■ **Work instruction**: Print the records exactly. Every mark must remain.

(Stored data)
══════════

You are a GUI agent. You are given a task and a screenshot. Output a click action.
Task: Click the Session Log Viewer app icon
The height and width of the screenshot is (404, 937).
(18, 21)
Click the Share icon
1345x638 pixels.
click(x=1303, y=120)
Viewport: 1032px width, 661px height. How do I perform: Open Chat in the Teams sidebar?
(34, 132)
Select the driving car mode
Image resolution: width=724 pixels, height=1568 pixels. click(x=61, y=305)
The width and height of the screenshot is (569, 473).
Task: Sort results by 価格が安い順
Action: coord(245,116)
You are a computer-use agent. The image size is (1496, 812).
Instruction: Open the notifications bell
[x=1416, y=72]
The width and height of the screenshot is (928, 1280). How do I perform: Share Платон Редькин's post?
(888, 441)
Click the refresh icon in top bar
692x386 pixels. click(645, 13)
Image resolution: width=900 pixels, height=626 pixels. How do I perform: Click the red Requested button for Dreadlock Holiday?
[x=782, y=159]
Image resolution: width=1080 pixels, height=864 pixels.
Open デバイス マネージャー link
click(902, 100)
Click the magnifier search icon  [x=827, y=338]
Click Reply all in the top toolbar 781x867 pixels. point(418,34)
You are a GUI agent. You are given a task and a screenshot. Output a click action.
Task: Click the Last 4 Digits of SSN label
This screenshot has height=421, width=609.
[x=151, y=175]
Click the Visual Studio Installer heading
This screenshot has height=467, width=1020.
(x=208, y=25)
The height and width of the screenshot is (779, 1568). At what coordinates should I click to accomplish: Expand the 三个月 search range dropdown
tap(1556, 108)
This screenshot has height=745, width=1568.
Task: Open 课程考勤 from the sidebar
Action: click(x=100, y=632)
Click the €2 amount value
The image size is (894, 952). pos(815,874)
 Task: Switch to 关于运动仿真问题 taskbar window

══════════

■ **Answer to this problem**:
You are a GUI agent. You are given a task and a screenshot. Output a click action.
Task: Click the Session Log Viewer app icon
The height and width of the screenshot is (404, 937).
(18, 21)
Click the Share icon
1345x638 pixels.
click(x=1303, y=120)
Viewport: 1032px width, 661px height. How do I perform: Open Chat in the Teams sidebar?
(34, 132)
Select the driving car mode
Image resolution: width=724 pixels, height=1568 pixels. click(x=61, y=305)
The width and height of the screenshot is (569, 473).
Task: Sort results by 価格が安い順
Action: coord(245,116)
You are a computer-use agent. The image size is (1496, 812).
Instruction: Open the notifications bell
[x=1416, y=72]
The width and height of the screenshot is (928, 1280). How do I perform: Share Платон Редькин's post?
(888, 441)
Click the refresh icon in top bar
692x386 pixels. click(645, 13)
Image resolution: width=900 pixels, height=626 pixels. How do I perform: Click the red Requested button for Dreadlock Holiday?
[x=782, y=159]
Image resolution: width=1080 pixels, height=864 pixels.
Open デバイス マネージャー link
click(902, 100)
Click the magnifier search icon  [x=827, y=338]
Click Reply all in the top toolbar 781x867 pixels. point(418,34)
You are a GUI agent. You are given a task and a screenshot. Output a click action.
Task: Click the Last 4 Digits of SSN label
This screenshot has height=421, width=609.
[x=151, y=175]
Click the Visual Studio Installer heading
This screenshot has height=467, width=1020.
(x=208, y=25)
The height and width of the screenshot is (779, 1568). At what coordinates should I click to accomplish: Expand the 三个月 search range dropdown
tap(1556, 108)
This screenshot has height=745, width=1568.
Task: Open 课程考勤 from the sidebar
Action: click(x=100, y=632)
Click the €2 amount value
The image size is (894, 952). pos(815,874)
 Task: Switch to 关于运动仿真问题 taskbar window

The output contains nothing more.